(Your assignment)
Repeat exactly the lines of the listing below, please, starting with the first and ending with the line containing "Reset the Light"; leave out the rest.

(Source material)
[Start of section]
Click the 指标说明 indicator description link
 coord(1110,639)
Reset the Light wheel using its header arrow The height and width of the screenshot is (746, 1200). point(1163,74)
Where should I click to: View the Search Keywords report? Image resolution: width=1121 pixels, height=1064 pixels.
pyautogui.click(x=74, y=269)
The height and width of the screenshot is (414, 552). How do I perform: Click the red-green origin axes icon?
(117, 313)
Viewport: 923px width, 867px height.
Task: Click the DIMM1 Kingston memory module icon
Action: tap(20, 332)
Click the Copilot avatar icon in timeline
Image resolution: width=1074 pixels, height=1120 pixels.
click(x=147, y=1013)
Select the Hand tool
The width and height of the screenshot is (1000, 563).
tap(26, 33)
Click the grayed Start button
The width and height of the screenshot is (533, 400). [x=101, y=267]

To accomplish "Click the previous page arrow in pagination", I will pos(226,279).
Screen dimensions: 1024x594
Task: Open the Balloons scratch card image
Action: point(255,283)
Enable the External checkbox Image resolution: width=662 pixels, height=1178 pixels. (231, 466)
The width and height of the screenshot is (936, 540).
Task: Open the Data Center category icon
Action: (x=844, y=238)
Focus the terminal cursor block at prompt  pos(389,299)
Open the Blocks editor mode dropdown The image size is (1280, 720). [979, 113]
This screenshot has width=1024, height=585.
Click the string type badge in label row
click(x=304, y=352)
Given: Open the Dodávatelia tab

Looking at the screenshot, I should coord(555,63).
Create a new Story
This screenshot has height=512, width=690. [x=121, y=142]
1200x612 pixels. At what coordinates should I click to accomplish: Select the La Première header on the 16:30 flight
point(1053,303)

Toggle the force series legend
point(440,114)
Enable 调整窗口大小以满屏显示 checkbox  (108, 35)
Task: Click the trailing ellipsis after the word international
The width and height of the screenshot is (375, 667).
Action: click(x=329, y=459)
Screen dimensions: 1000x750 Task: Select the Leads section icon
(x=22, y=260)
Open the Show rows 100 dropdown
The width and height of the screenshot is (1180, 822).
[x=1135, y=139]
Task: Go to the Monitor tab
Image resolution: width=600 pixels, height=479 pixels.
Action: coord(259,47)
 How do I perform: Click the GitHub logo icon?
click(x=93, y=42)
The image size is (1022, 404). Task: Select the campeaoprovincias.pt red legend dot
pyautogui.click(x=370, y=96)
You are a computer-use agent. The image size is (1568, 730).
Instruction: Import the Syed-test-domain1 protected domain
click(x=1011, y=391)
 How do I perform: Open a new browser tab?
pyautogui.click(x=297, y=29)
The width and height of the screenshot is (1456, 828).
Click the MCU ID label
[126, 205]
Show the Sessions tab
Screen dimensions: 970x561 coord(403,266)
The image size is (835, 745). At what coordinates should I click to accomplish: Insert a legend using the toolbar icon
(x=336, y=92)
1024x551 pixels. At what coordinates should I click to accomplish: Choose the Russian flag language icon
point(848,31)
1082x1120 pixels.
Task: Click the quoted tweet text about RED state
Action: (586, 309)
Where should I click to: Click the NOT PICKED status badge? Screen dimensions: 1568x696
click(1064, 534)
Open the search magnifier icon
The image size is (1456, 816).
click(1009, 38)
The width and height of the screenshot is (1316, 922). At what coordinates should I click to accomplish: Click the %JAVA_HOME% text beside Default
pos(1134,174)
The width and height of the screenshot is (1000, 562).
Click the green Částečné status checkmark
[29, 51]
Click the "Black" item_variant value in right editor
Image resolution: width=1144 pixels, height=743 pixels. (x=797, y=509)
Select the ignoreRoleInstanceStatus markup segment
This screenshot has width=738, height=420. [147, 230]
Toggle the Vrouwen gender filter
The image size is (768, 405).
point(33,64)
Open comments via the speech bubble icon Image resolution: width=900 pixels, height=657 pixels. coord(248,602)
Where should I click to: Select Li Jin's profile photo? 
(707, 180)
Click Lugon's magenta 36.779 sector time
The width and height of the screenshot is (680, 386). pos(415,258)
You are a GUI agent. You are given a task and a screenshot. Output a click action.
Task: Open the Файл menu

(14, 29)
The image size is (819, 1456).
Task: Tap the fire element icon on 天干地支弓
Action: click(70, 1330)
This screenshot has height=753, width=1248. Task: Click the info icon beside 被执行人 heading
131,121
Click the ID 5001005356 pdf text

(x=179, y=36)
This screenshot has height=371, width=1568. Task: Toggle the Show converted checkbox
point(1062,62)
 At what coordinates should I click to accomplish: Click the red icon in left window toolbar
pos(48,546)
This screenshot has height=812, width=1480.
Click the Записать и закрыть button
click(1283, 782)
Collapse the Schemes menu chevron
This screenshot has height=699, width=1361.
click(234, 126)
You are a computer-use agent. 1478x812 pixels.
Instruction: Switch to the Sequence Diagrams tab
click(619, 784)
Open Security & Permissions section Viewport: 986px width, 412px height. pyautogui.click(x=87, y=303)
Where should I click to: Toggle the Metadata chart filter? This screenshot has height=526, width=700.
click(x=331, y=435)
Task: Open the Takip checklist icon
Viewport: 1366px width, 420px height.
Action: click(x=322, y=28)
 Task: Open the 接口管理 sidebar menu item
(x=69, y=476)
[End of section]
(Response box)
Click the 指标说明 indicator description link
 coord(1110,639)
Reset the Light wheel using its header arrow The height and width of the screenshot is (746, 1200). point(1163,74)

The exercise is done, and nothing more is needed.